Malgré le désengagement de l’Etat des activités de production et de commercialisation, l’Etat doit non seulement continuer à assumer son rôle de facilitateur en prenant en charge le développement des infrastructures, mais également assurer sa fonction de régulateur de la filière tout en agissant en faveur de la promotion d’un développement durable de l’économie agricole. Le rôle de régulateur pourrait continuer d’être confié à une structure de l’Etat qui s’occupera non pas de la commercialisation mais des normes de conformité dont l’assurance de la qualité, des conditions sanitaires et la promotion du produit. Ce modèle qui s’adapte bien à l’environnement de libre marché est adopté avec succès dans plusieurs pays producteurs. Le rôle de régulateur de la filière implique, entre autres, la promotion de la transparence du marché et de la fluidité des opérations commerciales et bancaires sans pour autant intervenir directement. Il s’agit par exemple de la collecte des statistiques, la réalisation des études économiques et des prévisions à mettre à la disposition des décideurs de politique économique notamment, ainsi que bien d’autres activités dont la traçabilité du produit.

La promotion d’une économie agricole durable nécessite également la maîtrise des facteurs de compétitivité qui sont, entre autres, les coûts de production et de commercialisation, l’amélioration de la productivité, la recherche-développement, un meil­leur encadrement des producteurs, une amélioration de la logistique, notamment en matière de transport routier par la réduction des barrages routiers. La résolution des problèmes institutionnels pourrait ainsi garantir une meilleure organisation de la filière qui puisse assurer que tous les acteurs tirent profit d’une éventuelle plus-value générée grâce aux efforts de chacun.

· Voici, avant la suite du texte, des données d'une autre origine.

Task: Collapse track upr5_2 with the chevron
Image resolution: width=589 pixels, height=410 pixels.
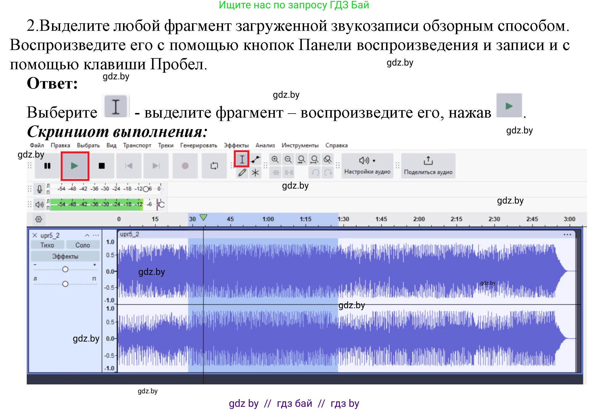Action: click(x=87, y=235)
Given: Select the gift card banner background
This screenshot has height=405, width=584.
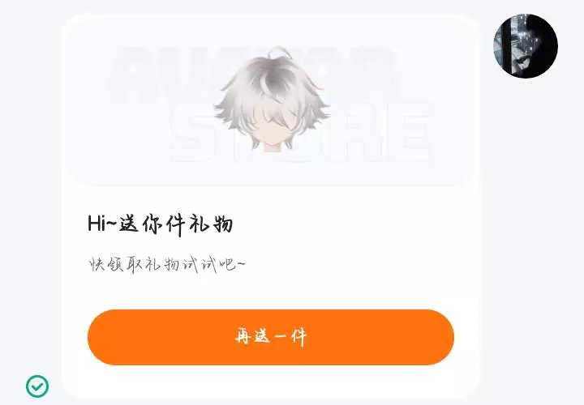Looking at the screenshot, I should pos(271,100).
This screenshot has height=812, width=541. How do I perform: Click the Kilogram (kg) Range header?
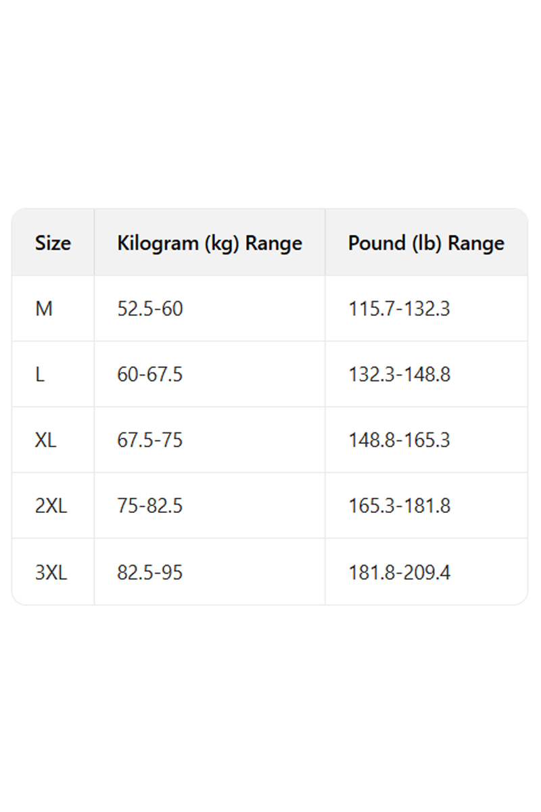point(210,243)
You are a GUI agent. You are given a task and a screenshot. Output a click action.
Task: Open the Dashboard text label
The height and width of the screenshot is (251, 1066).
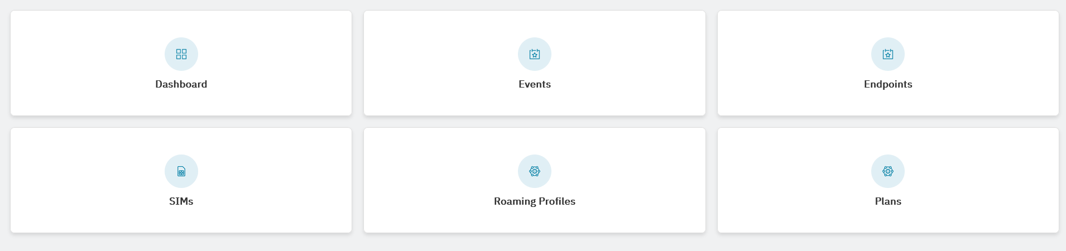(x=181, y=84)
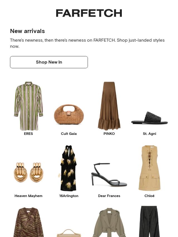View the 16Arlington black feather dress
The height and width of the screenshot is (237, 178).
coord(69,168)
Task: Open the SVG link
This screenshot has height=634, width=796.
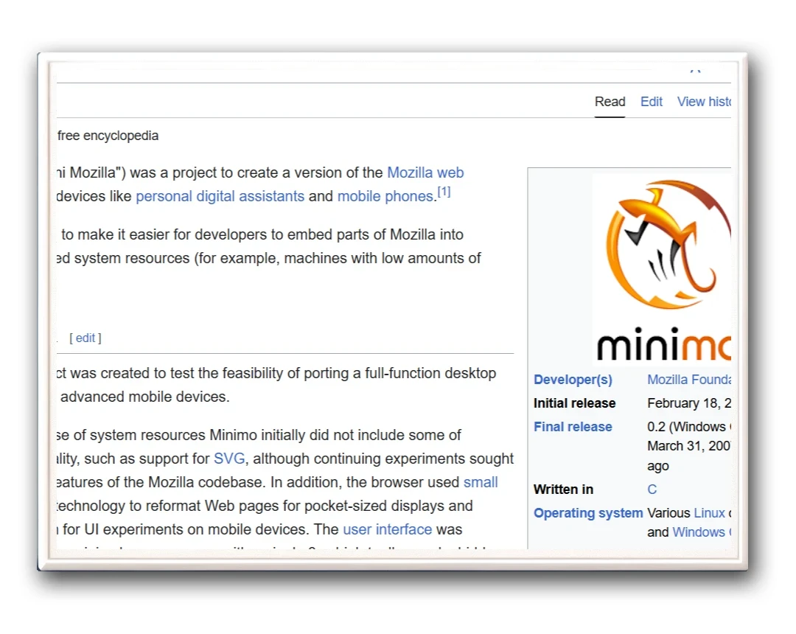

2) Renforcement des capacités

La mondialisation étant un processus irréversible, il revient à l’Etat d’agir sur des leviers qui permettent de tirer pleinement profit de son avantage comparatif. A l’instar de nombreux pays africains, la Côte d’Ivoire souffre de l’absence de leadership pour une politique ferme en faveur du développement rural. Il existe très peu d’organisations de producteurs bien structurées et ayant des ressources nécessaires pour tirer profit de la libre concurrence. Lorsqu’il y a une crise prolongée de faibles niveaux des prix mondiaux des matières premières agricoles, les effets négatifs sont faiblement ressentis dans les pays où les organisations professionnelles agricoles sont bien structurées et efficientes. En Côte d’Ivoire et dans plusieurs pays africains, avec le dé­­­­mantèlement des offices de commercialisation ou caisses de stabilisation, un grand nombre de petits négociants qui ont fait leur apparition ont vite été éliminés en raison surtout d’un manque de savoir-faire commercial mais plus fondamentalement à cause des difficultés de financement. Plus encore, on assiste à des proliférations des coopératives au niveau d’une seule sous-préfecture. La seule et unique structure agissant au nom de l’Etat dans la filière est également amenée à concentrer ces efforts sur l’amélioration des conditions des producteurs et des petits opérateurs locaux en assurant un meilleur encadrement qui puisse leur permettre de concurrencer librement avec les compagnies étrangères. Un tel encadrement est de nature à rendre la filière beaucoup plus dynamique et économiquement durable par rapport à des mesures tendant à limiter la concurrence en imposant des quotas ou des prélèvements aux compagnies étrangères. Enfin, il convient de noter que la mise en place d’une agriculture durable respectueuse de l’environnement dans un marché con­­currentiel implique la création d’un programme d’actions qui puissent garantir une rémunération équitable à tous les acteurs de la chaîne de valeur. Par conséquent, l’amélioration des conditions de vie des paysans pourrait sans doute être considérée comme étant un des in­dicateurs de performance du cinquième président de notre pays. Car dans le silence résigné de ces paysans qui, le front altéré et l’échine courbée, acceptent avec philosophie leur infortune, nous parvient tous les jours l’écho de leur souffrance.